• [WORK TO BE COMPLETED]:
Put the lines of the entries below into a JSON list of strings, one string per line and no blank lines, covering everything from the line containing "is (1920, 1080)." down to the line containing "Home is located at coordinates (1190, 764).", both included. Leave the pictures out.

• [ENTRIES PROVIDED]:
# # # # # # #

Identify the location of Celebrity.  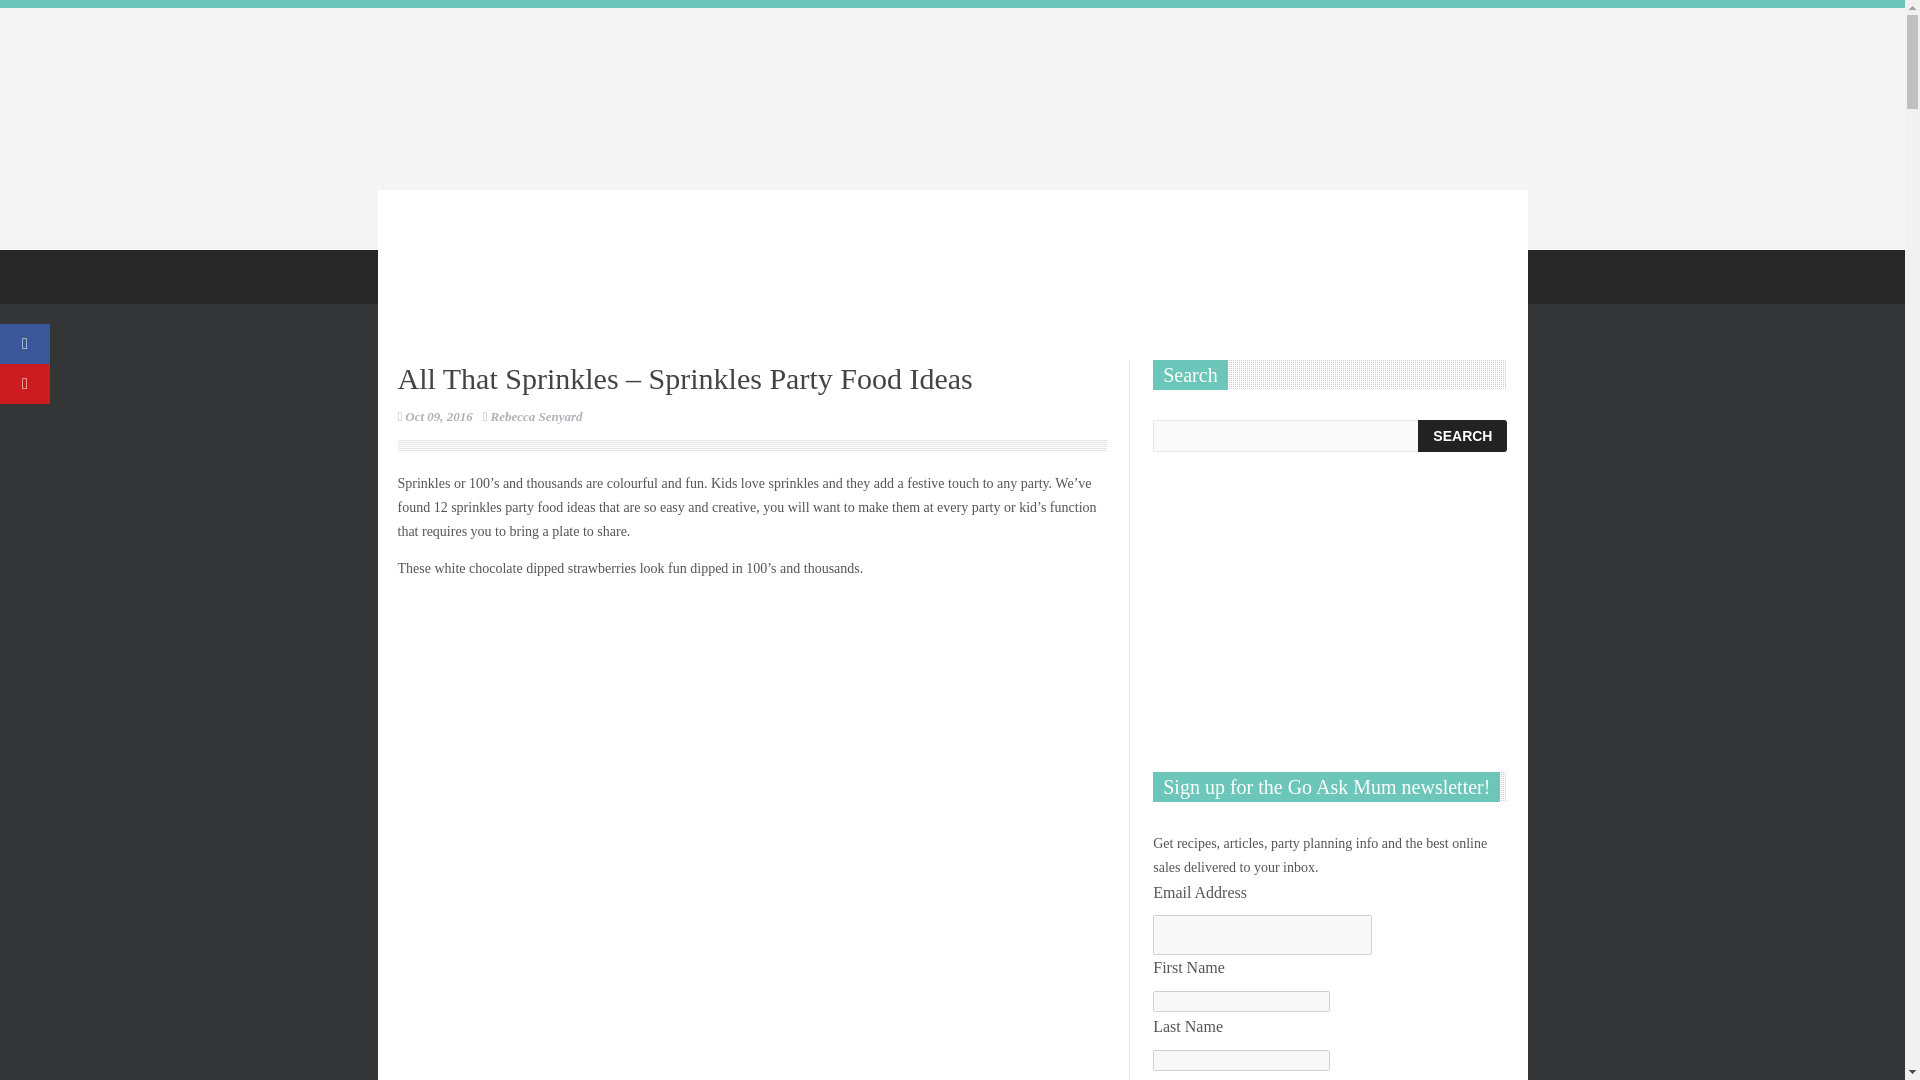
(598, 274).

# # # # # # #

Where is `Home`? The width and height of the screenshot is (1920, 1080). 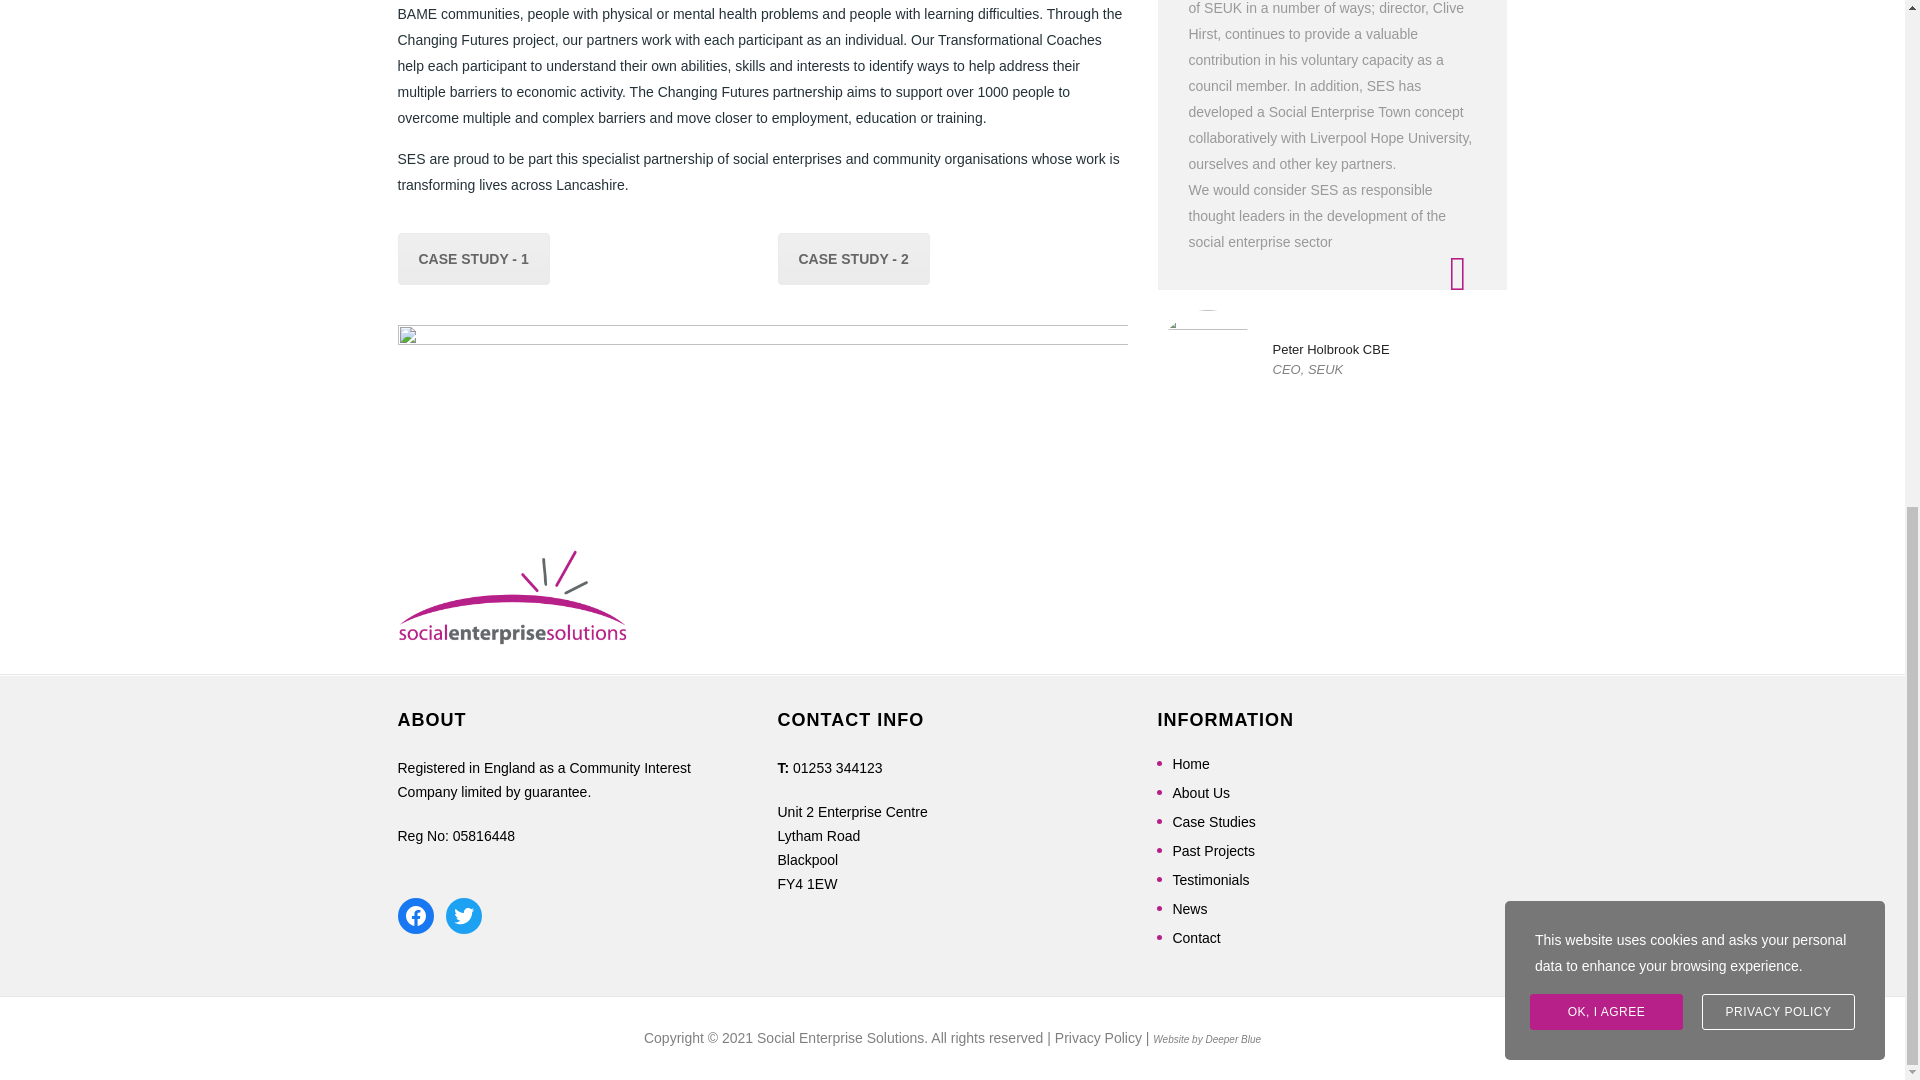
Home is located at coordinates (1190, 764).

# # # # # # #

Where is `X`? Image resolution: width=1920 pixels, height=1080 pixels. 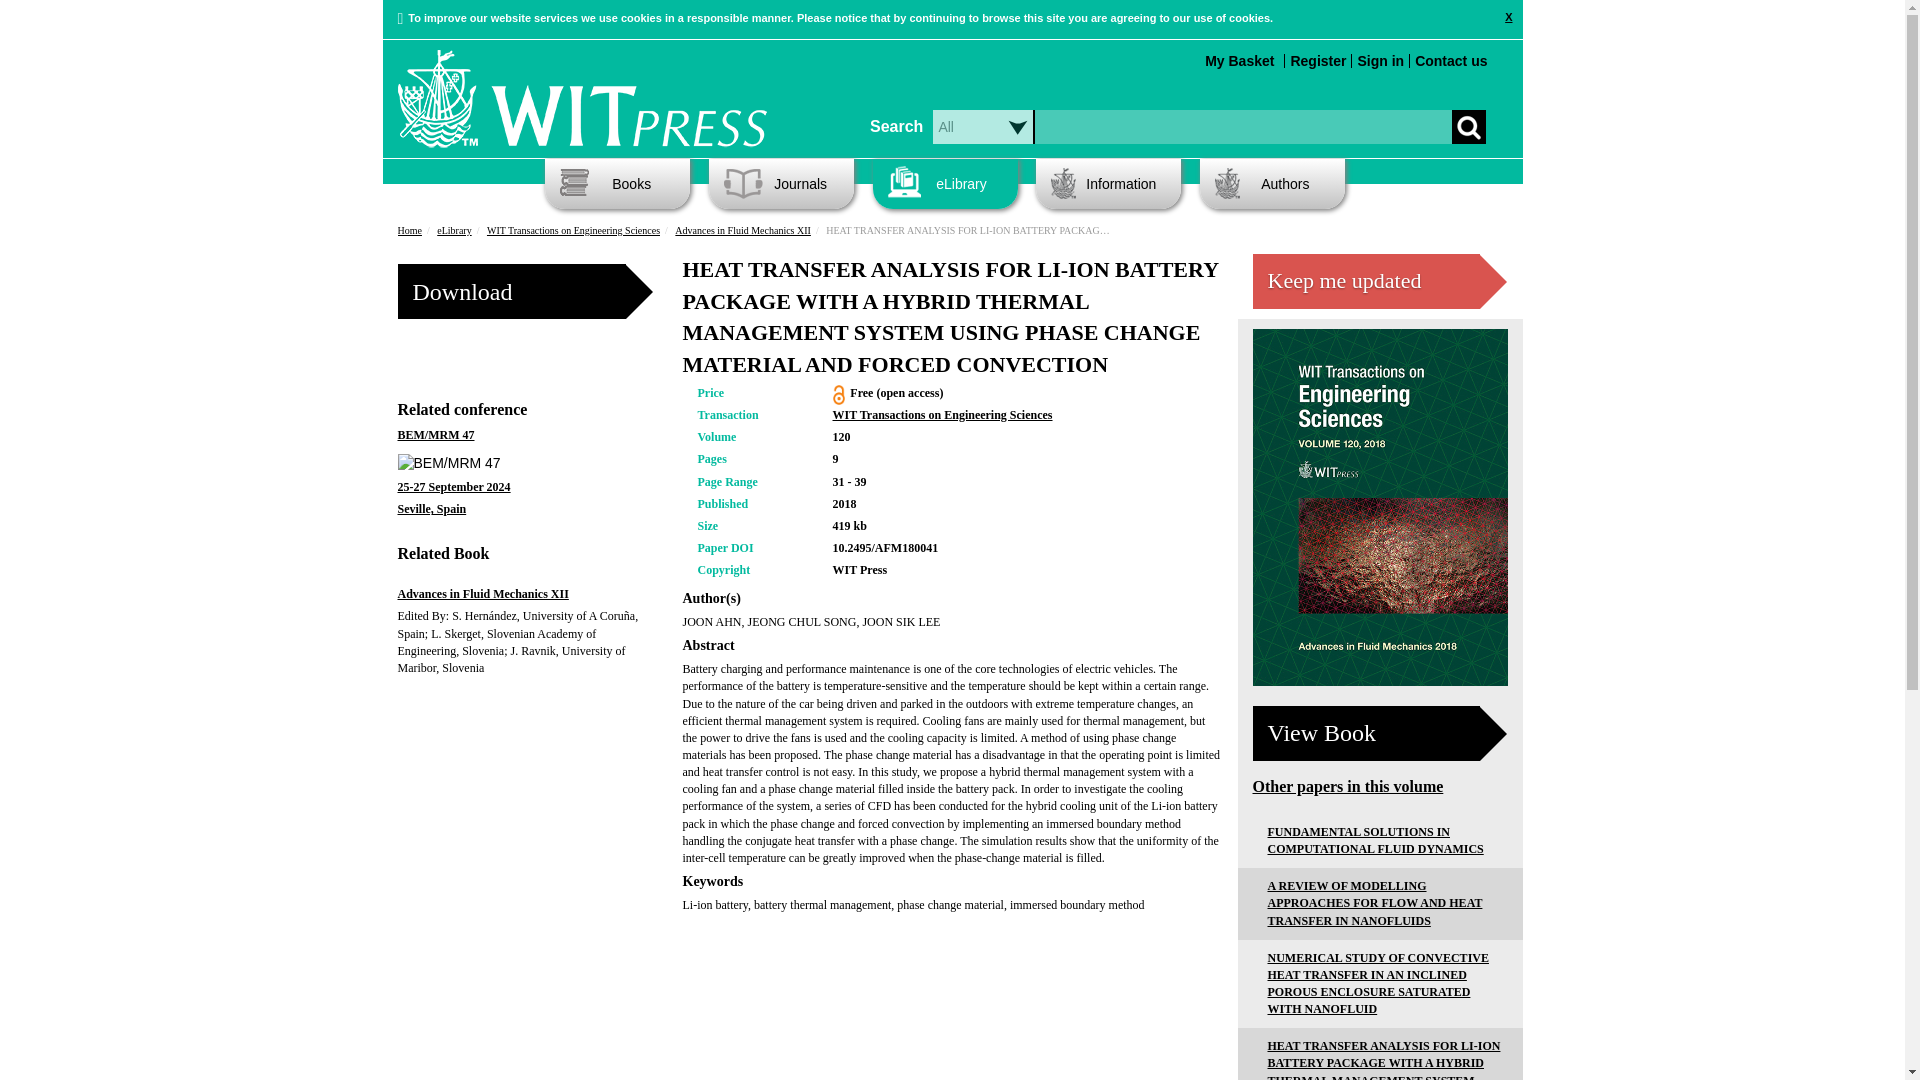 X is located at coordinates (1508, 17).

# # # # # # #

• [FULL ANSWER]:
[
  "Where is `Home`? The width and height of the screenshot is (1920, 1080). ",
  "Home is located at coordinates (1190, 764)."
]